(Stored data)
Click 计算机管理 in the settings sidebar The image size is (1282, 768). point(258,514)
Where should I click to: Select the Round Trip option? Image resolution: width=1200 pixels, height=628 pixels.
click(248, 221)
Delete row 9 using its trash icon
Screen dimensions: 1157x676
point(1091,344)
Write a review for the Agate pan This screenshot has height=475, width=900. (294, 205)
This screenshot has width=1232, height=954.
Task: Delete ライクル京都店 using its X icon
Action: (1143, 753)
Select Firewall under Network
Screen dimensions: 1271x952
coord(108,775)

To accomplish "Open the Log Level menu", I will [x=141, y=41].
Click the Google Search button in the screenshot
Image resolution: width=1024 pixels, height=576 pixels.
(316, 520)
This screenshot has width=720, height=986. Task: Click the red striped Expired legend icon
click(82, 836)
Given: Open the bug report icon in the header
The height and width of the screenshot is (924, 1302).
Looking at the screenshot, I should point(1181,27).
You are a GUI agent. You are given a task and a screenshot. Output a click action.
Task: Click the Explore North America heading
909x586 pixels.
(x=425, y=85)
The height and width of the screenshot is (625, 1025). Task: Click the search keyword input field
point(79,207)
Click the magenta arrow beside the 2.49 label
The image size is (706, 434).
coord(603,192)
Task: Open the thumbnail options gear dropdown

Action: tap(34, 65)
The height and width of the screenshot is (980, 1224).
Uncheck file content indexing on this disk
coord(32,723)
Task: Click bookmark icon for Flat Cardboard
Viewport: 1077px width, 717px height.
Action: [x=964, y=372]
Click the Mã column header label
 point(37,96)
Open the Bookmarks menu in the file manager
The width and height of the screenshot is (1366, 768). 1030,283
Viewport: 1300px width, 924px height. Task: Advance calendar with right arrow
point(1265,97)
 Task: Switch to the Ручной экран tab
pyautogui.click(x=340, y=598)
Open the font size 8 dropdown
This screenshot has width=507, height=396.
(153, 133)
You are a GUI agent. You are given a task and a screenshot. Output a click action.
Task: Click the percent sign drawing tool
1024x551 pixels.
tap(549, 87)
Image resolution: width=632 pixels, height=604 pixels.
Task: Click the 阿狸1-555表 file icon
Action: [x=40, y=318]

Exercise brief: Retype exactly the lines from the one containing "Task: Open the" through the last line of the records above, including both.

Answer space:
Task: Open the thumbnail options gear dropdown

Action: tap(34, 65)
The height and width of the screenshot is (980, 1224).
Uncheck file content indexing on this disk
coord(32,723)
Task: Click bookmark icon for Flat Cardboard
Viewport: 1077px width, 717px height.
Action: [x=964, y=372]
Click the Mã column header label
 point(37,96)
Open the Bookmarks menu in the file manager
The width and height of the screenshot is (1366, 768). 1030,283
Viewport: 1300px width, 924px height. Task: Advance calendar with right arrow
point(1265,97)
 Task: Switch to the Ручной экран tab
pyautogui.click(x=340, y=598)
Open the font size 8 dropdown
This screenshot has width=507, height=396.
(153, 133)
You are a GUI agent. You are given a task and a screenshot. Output a click action.
Task: Click the percent sign drawing tool
1024x551 pixels.
tap(549, 87)
Image resolution: width=632 pixels, height=604 pixels.
Task: Click the 阿狸1-555表 file icon
Action: [x=40, y=318]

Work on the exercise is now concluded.